When I woke up one morning almost unable to breathe and being in severe pain I called my job crying that I wouldn’t be able to come and I called my doctor straight after. Still he said it was a virus. I should just not work for a week and take more rest.
After two more weeks of this I demanded to go to the lung doctor in the hospital. He reluctantly gave me the information, but reminded me that he thought the doctor would not be able to find anything.
About two months later I was diagnosed with asthma. I had been having a severe asthma attack for about a month. And I needed loads of medication to help me breathe.
Needless to say. I now have a different doctor.
Asthma. Dear lord, this seemed the answer to everything. My hyperventilation was never caused by stress and emotional issues, it had been asthma all along!
For a while it felt like I was on top of the world, I would be cured of my hyperventilation, and that would mean I would eventually be able to have a fully normal life again. It was this tiny glimpse of hope that I clung unto for dear life.
My breathing improved, I finally felt like I could breathe fully again, and I was able to go back to work. Everything seemed to be going well.
But my breathing never became normal, my hyperventilation never left me. And I was feeling dead tired and sick more and more.
In September, after the school holidays, I started working my normal hours again. In the middle of October I stopped working again. I was too sick. I was too tired. I was too out of touch with myself and my body to think. I was empty.
And I’ve been feeling more or less the same since then.
I’m back at work three mornings each week. I’m getting therapy to help cope with this third setback, and to finally accept the fact that I have a chronic illness. I’m getting surgery to help me breathe. I’m listening to my body rather than my mind. I’m doing everything I can do find the limits to my body, while still taking enough time to recover from it. I’m climbing back out of this shithole.

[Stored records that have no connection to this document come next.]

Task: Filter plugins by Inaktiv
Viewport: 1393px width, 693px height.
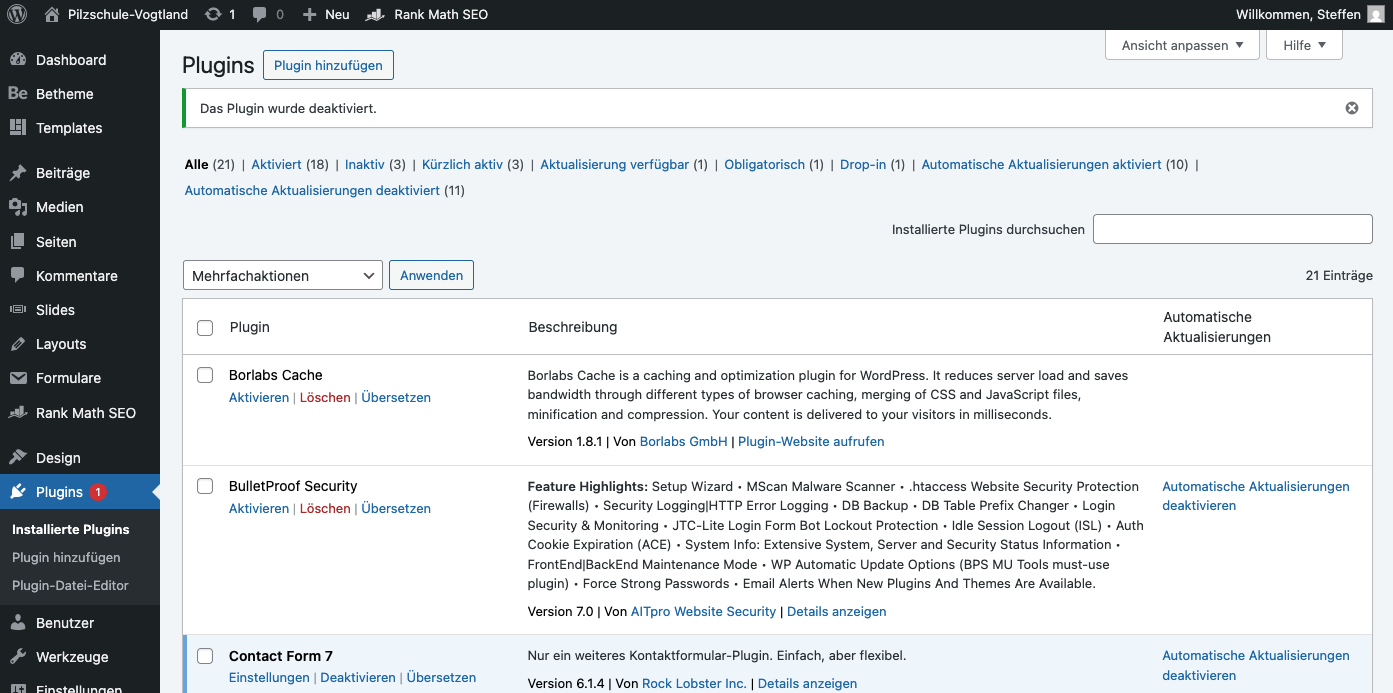Action: 364,164
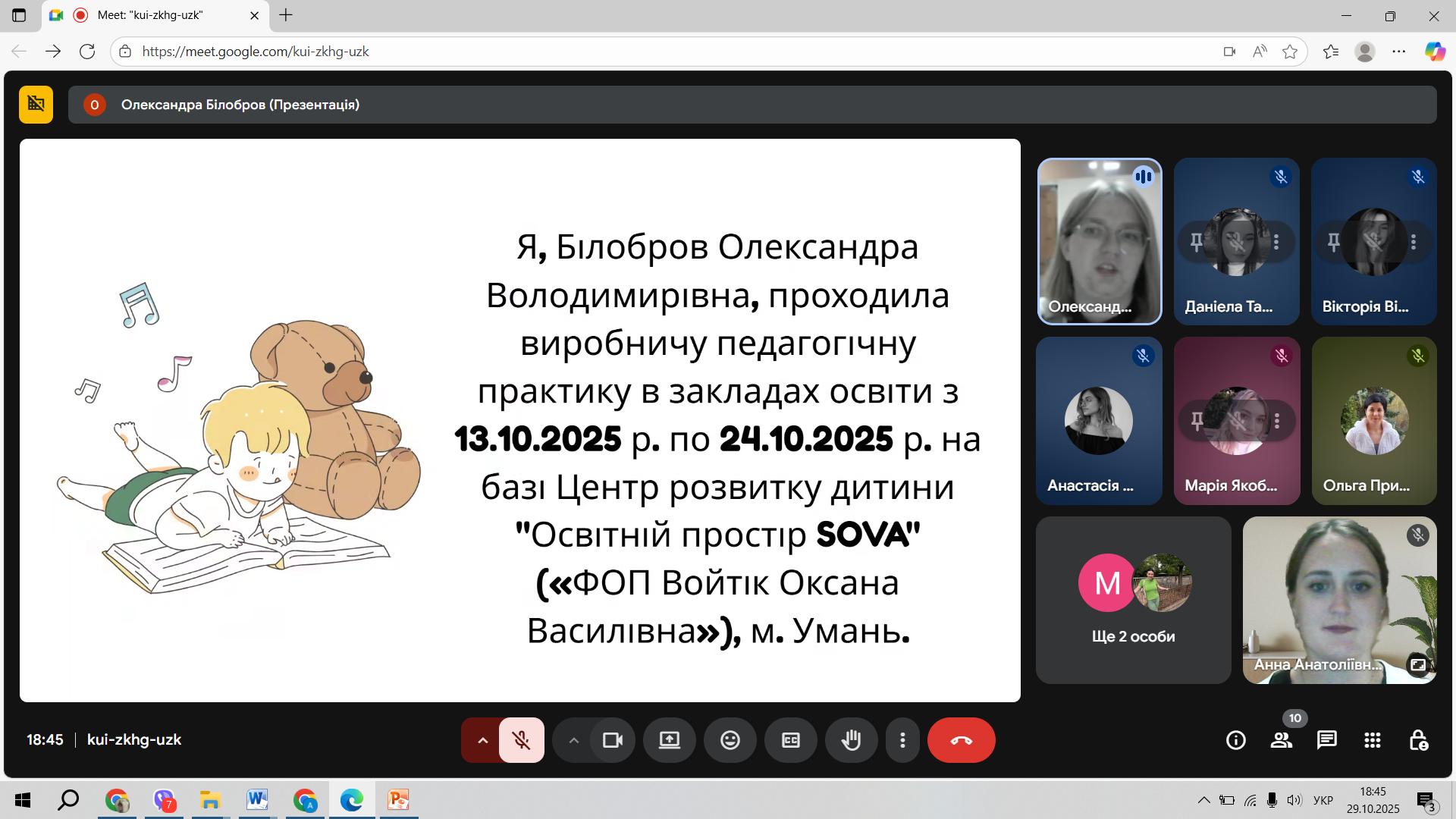The height and width of the screenshot is (819, 1456).
Task: Start presenting with share screen icon
Action: pyautogui.click(x=669, y=740)
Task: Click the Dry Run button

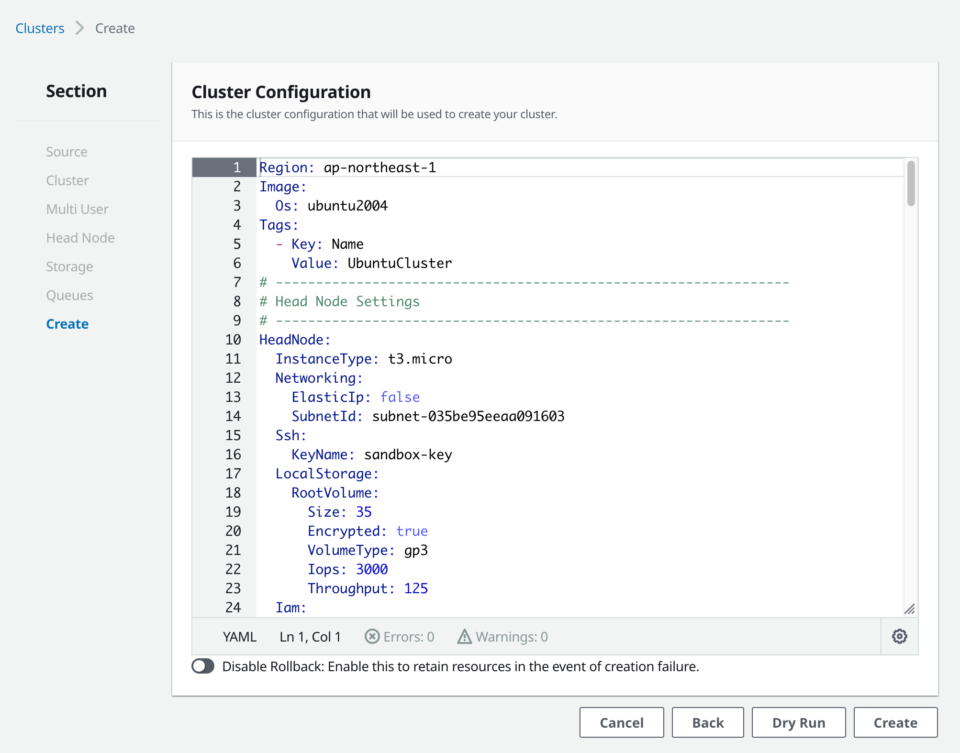Action: pyautogui.click(x=798, y=722)
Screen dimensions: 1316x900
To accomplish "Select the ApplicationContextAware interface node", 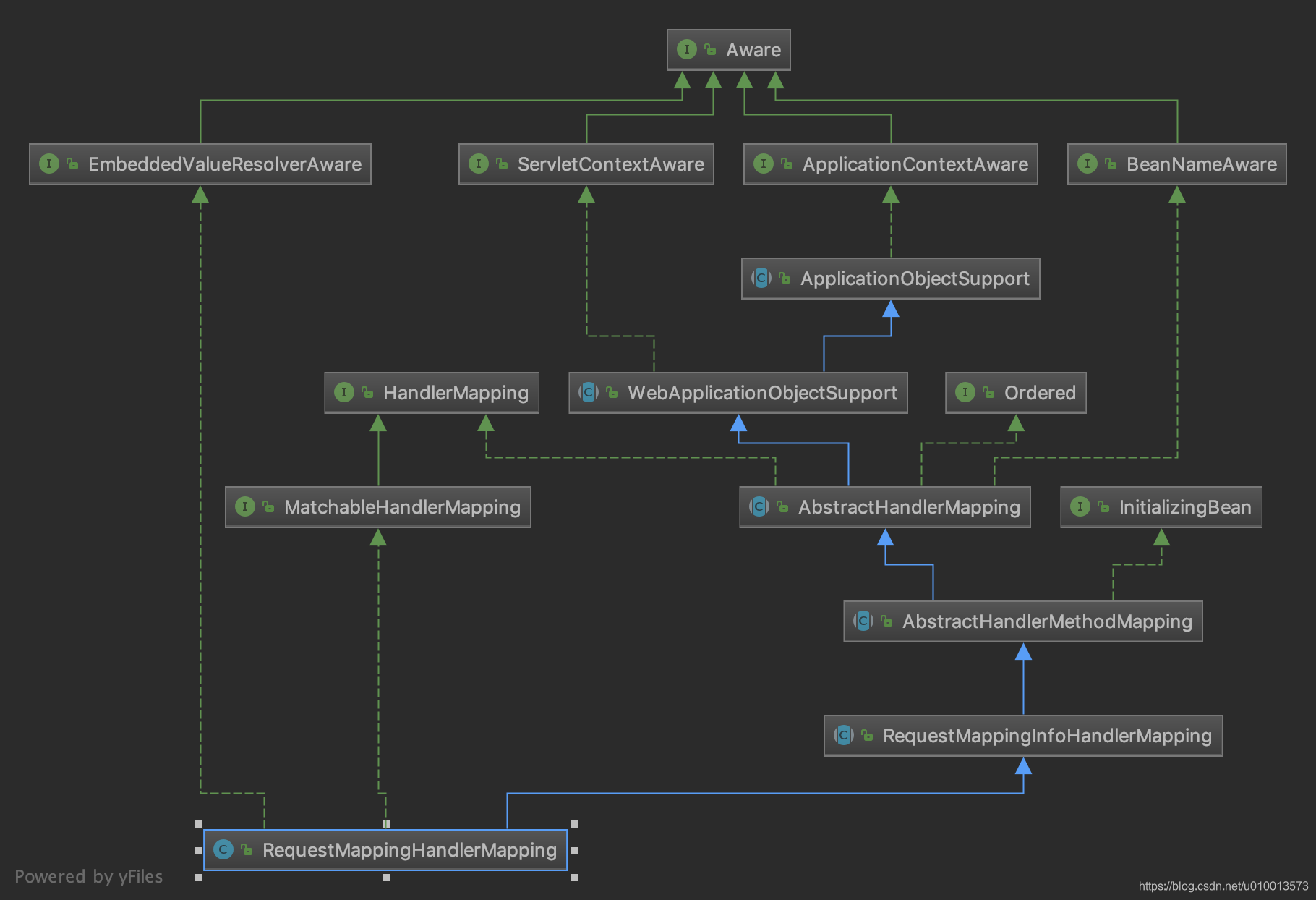I will [x=890, y=164].
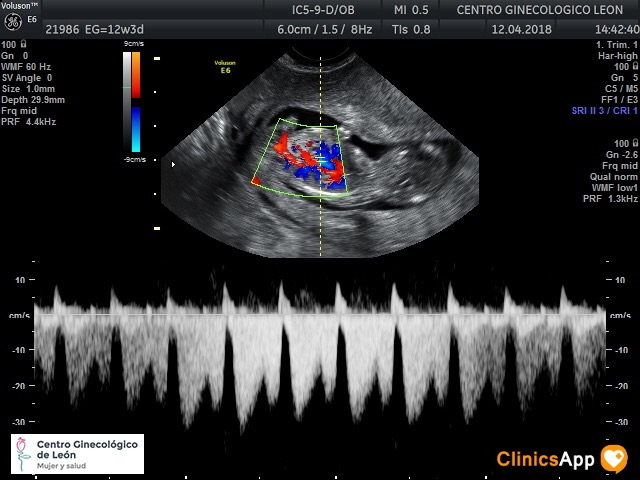
Task: Click the 1. Trim. 1 preset label
Action: (x=615, y=46)
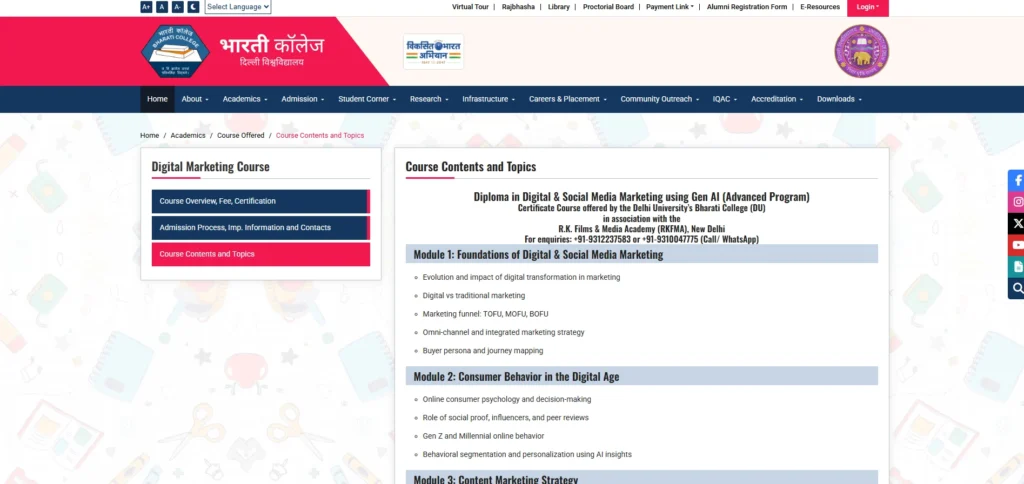Go to Admission Process, Imp. Information page
1024x484 pixels.
260,228
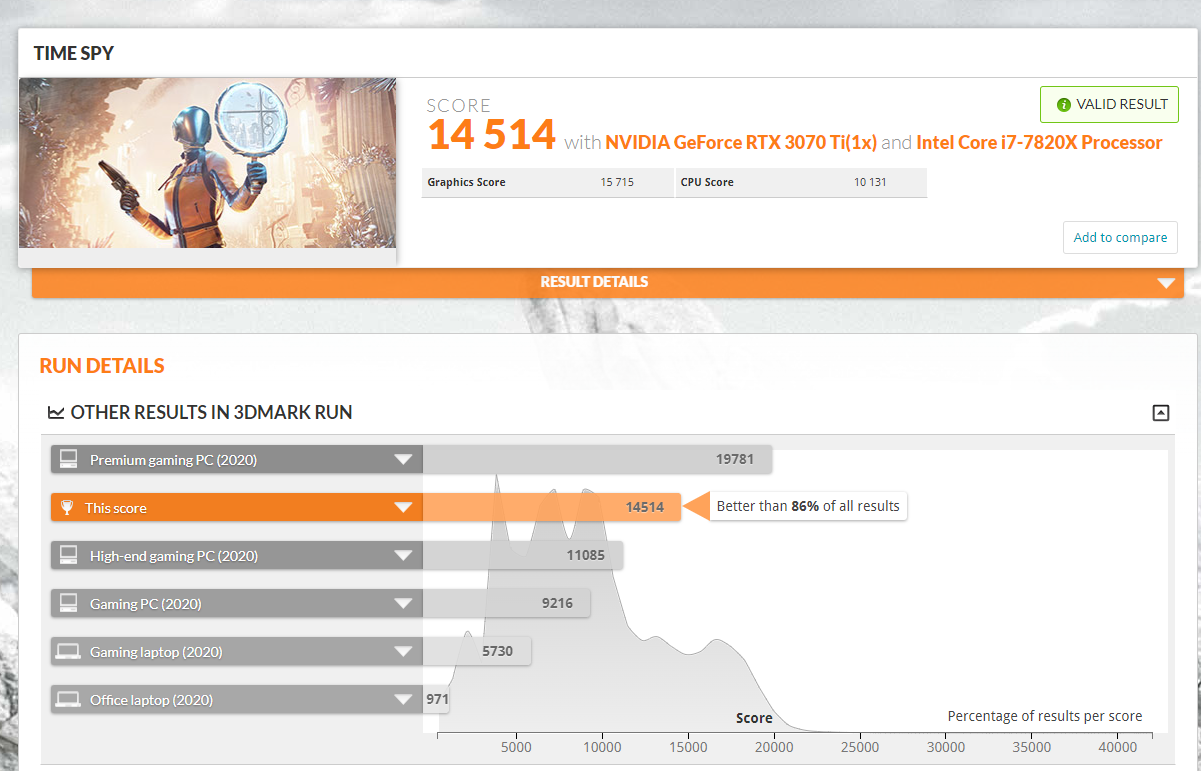Open the Gaming laptop (2020) dropdown arrow
1201x771 pixels.
pyautogui.click(x=403, y=652)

I have absolutely no idea what my future will look like. My job as a teacher is very stressful and tiring, not the best job to combine with CFS. But I can’t imagine doing anything else. I’m getting help to figure things out, from my job, from my doctor, from my friends and family. I’ve never felt more accepted and more myself than I do right now.
Being sick all the time sucks immensely, but I can’t change that. The only thing I can change is how I deal with it. And I think I’m dealing with it pretty well during this third, and hopefully final, big setback.
In between, and even during, the periods I’ve talked about above. I’ve always lived my life to the fullest, and enjoyed every moment of it. And I continue to do that each and every day.
I’m Annika, this was my story, and I’ll get my happy ending to it one day soon.